To make the data more easily comparable to the longitudinal data, we used this quantitative variable to create a categorical variable with the classification.

Dataset 2: Metadata

Before completing our analysis, we wanted to clean up this dataframe to make it more easily readable.


Exploratory Data Analysis (EDA)

Questions for Dataset 1 (Longitudinal):

What is the average level of education (variable 'EDUC') of demented vs non-demented vs converted individuals?

One hypothesis we have based on this brief summary of education level is that education slows cognitive decline. This is suppored by the data above, where demented individuals have and average of 13.7 years, nondemented individuals have an average of 15.1 years, and converted individuals have 15.5 years. Looking at education differences among clinically demented vs nondemented individuals will help us determine how strongly education level may predict Alhzeimer's.

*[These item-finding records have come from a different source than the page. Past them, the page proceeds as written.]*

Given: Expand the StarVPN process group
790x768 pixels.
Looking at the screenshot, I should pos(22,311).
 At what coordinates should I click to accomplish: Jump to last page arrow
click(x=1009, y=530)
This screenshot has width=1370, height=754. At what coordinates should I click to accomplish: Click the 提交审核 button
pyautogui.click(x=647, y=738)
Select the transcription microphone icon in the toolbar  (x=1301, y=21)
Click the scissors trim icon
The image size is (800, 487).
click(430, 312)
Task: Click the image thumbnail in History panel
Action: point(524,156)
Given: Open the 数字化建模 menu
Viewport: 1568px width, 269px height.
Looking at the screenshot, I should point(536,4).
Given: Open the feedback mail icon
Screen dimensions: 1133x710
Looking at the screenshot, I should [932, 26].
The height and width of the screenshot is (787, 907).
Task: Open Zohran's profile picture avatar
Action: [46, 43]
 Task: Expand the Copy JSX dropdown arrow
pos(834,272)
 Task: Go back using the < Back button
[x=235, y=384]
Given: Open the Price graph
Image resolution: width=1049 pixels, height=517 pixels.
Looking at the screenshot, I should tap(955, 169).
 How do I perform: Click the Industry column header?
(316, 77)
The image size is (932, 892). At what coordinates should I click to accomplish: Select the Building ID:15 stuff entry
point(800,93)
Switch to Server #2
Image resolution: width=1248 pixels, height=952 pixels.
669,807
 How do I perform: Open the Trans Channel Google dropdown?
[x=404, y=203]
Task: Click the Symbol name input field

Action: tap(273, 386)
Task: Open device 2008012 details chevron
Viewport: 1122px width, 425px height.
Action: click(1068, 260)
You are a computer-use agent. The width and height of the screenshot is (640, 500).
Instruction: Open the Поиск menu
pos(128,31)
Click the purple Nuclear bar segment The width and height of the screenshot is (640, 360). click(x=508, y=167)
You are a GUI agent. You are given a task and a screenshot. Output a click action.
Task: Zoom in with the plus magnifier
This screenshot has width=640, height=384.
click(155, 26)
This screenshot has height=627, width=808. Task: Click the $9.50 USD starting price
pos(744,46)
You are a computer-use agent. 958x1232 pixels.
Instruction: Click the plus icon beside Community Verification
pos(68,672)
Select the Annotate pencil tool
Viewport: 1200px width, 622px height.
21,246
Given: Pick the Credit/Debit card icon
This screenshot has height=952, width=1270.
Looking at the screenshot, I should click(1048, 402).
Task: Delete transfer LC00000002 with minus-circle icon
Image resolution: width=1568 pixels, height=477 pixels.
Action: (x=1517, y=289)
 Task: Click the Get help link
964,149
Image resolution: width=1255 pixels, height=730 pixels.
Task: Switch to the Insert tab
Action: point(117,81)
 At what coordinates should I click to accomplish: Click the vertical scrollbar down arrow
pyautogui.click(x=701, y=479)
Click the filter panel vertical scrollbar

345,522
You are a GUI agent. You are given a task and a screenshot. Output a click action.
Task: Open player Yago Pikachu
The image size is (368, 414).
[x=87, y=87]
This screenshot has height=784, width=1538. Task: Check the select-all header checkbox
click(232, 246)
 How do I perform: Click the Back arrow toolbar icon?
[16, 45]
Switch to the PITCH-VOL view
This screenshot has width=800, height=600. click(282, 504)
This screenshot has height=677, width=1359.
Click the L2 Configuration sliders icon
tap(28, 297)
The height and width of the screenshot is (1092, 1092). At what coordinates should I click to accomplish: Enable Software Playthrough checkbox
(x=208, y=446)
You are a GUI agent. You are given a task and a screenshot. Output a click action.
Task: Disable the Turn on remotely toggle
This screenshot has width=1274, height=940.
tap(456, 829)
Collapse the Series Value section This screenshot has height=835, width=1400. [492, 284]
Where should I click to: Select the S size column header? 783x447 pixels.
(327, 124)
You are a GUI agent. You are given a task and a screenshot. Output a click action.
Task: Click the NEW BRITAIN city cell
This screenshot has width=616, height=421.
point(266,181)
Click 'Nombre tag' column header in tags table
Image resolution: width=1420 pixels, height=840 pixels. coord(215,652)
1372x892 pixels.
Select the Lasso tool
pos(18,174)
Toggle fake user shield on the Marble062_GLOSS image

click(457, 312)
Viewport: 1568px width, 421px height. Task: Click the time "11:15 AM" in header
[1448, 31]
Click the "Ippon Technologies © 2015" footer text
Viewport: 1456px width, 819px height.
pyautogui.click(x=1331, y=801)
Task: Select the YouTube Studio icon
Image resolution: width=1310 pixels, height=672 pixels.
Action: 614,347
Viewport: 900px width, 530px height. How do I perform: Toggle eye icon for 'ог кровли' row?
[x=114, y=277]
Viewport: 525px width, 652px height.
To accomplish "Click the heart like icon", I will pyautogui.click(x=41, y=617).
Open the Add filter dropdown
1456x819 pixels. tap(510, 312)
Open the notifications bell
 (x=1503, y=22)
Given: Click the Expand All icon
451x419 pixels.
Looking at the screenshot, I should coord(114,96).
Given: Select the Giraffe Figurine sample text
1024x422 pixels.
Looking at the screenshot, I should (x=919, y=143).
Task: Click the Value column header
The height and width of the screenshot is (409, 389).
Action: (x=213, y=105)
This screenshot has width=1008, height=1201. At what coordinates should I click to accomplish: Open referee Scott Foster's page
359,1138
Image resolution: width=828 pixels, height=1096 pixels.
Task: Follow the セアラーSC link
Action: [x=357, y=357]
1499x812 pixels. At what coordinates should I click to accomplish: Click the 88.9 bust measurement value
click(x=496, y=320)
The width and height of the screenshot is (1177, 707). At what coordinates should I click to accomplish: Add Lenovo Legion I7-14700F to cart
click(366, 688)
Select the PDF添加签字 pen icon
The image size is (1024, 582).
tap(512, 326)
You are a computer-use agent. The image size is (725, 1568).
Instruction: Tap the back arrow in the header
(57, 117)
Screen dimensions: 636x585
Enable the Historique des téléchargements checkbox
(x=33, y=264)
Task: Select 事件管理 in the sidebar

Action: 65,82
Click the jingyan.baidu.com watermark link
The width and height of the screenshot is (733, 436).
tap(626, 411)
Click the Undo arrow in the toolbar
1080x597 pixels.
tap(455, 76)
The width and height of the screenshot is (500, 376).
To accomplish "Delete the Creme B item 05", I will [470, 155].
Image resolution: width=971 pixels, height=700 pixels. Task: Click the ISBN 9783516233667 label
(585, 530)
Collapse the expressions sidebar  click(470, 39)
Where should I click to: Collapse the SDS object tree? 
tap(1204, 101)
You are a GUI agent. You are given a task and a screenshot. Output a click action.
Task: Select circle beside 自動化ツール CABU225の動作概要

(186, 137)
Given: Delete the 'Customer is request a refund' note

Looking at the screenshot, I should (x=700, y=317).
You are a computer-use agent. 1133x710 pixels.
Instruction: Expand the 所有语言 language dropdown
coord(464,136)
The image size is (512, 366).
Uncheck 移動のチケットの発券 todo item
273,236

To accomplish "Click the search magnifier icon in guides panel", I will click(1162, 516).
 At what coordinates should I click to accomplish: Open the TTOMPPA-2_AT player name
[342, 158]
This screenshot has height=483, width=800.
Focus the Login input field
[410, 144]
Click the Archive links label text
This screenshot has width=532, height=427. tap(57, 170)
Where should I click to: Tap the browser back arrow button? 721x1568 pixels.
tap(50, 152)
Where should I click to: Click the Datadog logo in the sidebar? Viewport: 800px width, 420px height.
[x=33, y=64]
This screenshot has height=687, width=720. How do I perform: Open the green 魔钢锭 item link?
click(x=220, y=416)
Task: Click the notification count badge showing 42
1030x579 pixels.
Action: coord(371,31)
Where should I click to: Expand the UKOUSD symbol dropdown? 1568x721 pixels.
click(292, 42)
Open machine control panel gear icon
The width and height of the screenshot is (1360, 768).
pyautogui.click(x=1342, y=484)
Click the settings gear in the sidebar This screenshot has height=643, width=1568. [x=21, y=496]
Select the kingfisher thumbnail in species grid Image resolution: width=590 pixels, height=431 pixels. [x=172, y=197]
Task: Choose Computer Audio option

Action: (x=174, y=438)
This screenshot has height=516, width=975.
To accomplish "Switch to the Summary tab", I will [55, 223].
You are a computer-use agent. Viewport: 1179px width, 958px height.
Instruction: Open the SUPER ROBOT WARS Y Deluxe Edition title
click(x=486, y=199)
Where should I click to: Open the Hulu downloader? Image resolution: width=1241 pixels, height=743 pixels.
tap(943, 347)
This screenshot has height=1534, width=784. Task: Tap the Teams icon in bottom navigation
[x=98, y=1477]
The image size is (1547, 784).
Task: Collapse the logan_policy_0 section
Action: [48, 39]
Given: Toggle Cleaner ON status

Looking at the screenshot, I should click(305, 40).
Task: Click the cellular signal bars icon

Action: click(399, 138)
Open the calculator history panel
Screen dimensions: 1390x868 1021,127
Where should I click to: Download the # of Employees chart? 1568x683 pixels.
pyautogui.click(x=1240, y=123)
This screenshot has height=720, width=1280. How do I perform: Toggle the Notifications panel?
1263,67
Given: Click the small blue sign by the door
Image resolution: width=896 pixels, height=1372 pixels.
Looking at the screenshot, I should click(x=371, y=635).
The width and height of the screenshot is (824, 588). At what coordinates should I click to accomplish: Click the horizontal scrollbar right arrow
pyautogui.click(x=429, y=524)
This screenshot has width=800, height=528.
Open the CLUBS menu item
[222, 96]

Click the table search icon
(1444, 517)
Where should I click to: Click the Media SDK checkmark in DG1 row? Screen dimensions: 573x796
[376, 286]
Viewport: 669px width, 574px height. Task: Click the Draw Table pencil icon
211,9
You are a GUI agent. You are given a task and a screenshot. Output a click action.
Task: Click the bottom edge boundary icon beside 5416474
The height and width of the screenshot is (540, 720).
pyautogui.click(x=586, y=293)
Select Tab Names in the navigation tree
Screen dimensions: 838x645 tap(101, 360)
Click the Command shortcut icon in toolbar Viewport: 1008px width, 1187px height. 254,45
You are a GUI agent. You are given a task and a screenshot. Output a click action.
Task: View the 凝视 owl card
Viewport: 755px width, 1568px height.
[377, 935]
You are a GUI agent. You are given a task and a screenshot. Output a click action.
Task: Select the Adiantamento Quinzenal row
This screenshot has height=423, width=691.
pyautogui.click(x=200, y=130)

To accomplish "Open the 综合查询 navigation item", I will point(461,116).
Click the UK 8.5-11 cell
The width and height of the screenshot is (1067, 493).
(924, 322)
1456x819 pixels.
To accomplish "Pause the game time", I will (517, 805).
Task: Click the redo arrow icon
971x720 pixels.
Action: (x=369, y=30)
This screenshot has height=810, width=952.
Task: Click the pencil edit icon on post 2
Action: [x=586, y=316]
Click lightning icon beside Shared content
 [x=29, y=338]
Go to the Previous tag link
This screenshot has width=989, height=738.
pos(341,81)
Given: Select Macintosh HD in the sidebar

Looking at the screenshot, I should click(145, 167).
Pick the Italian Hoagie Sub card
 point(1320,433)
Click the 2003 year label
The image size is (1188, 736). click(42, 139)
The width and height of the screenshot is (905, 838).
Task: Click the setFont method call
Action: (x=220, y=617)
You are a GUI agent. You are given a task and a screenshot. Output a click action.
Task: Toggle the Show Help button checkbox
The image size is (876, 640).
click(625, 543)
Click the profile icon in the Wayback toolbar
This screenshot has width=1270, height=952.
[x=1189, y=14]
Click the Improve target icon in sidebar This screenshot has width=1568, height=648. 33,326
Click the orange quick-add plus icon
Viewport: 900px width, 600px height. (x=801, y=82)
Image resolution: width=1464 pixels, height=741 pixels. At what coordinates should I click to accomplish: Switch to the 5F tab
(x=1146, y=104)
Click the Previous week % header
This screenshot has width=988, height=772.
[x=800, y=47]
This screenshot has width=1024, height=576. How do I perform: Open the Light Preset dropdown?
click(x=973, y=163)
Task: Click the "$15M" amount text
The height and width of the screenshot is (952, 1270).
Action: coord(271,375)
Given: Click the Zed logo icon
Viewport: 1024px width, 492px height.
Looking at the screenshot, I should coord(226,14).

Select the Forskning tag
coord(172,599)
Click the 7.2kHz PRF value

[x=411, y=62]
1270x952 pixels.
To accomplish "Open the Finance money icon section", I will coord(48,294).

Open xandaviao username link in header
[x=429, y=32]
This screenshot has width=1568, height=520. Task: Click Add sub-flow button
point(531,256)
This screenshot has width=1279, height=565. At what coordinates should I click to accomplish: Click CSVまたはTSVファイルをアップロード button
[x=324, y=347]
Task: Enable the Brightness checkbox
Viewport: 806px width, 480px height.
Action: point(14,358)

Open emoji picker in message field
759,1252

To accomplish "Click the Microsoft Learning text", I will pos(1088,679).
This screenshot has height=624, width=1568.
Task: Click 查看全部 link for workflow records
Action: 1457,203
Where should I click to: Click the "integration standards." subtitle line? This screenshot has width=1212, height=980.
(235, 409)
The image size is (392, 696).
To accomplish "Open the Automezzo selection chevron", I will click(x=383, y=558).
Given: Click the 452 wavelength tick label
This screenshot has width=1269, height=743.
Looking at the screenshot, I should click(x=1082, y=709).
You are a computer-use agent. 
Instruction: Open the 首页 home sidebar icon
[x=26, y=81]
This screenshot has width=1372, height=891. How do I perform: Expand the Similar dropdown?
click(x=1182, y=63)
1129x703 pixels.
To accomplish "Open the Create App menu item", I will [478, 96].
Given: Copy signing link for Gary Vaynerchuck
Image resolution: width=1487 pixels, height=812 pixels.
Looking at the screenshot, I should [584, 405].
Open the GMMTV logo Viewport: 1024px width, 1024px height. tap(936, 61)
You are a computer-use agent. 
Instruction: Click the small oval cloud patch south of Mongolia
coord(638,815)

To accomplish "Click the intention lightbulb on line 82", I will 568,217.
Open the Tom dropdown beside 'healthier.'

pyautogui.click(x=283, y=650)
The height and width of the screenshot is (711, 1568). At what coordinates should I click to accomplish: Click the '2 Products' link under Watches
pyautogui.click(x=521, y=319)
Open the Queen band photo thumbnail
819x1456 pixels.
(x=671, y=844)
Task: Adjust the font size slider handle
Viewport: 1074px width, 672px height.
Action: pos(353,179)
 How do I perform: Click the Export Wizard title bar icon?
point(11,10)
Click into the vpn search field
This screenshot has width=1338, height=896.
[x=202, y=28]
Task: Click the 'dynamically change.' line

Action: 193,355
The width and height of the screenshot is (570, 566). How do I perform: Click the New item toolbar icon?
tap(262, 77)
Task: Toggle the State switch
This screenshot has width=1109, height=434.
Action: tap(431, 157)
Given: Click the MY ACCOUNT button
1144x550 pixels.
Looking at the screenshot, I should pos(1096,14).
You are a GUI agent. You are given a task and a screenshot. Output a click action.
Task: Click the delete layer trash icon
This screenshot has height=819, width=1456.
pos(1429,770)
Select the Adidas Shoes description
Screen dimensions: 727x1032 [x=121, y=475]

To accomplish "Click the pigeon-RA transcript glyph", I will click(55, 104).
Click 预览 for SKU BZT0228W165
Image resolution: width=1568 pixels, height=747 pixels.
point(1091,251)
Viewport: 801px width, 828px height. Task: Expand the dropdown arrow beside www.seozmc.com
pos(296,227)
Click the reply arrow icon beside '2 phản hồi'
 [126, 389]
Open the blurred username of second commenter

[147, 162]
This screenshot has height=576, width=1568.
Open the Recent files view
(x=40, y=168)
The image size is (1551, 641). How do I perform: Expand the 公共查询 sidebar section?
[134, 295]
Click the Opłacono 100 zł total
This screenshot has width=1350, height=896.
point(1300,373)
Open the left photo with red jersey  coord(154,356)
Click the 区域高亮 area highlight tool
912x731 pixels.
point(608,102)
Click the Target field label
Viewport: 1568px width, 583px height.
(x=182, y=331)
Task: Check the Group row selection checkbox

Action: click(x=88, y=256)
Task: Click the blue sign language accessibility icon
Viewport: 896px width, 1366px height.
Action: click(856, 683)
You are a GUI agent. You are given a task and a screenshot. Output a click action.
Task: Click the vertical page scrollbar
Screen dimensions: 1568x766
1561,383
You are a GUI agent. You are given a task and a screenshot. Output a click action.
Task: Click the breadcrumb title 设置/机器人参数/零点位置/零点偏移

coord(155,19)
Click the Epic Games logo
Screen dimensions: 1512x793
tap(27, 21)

At first glance, a strong negative correlation between education level and socioeconomic status was suprising. However, when we read the publication that came out alongside this dataset, they authors explained that 'SES' is ranked using the Hollingshead Index of Social Position and has 1 being the highest status, where 5 is the lowest. Therefore, this statistic shows that individuals from a higher socioeconomic status were likely to recieve more education than those of lower socioeconomic statuses. Through our further exploration, we hope to uncover the relationship between socioeconomic status, education, and dementia.

Over how many years did the study track each individual?

To check for skewness in the age data from the longitudinal study, we decided to look at the difference from first to last visit for each of the individuals.

From this histogram, we can see that the longitudinal study did not cover the same number of years for each patient. The study ranged from one visit (which would have a span of 1 year here), to up to three visit spanning up to seven years. Because we are looking to build a model that is predicts risk of Alzheimer's, not age of onset, we plan to just use the data from the first visit (since the first visit had the greatest number of participants).

How old were people in this dataset when they had their first MRI scan for dementia?

The mean age of patients on their first visit was 74.4 years old, and this dataset had a standard deviation of 7.5. This shows that this dataset focuses heavily on Alhzeimer's and dementia in older individuals, rather than also considering early onset Alzheimer's. Looking at age allows us to understand the timeframe for dementia onset.

How does the number of females vs males with dementia compare in this dataset?

Compared to the male data, the female data appears to be more right-skewed. This suggests that women on average are older than men when they are affected by Alhzeimer's. We do want to account for the fact that women in general live longer than men so this could explain why diagnoses happen later on and women are more often affected by Alzheimer's. We want to look at brain differences such as pH level that differ between men and women to understand the contribution these factors may have on Alzheimer's. This is relevant to our main goal as one of the variables we are focusing on is gendered differences in Alzheimer's.

Questions for Dataset 1 (Cross Sectional):

What is the average level of education (variable 'EDUC') of demented vs non-demented vs converted individuals?

This is consisted with the dataframe above, showing that on average nondemented individuals had a higher education level than the demented individuals. This does appear to be on a different scale, which we address in our commentary below.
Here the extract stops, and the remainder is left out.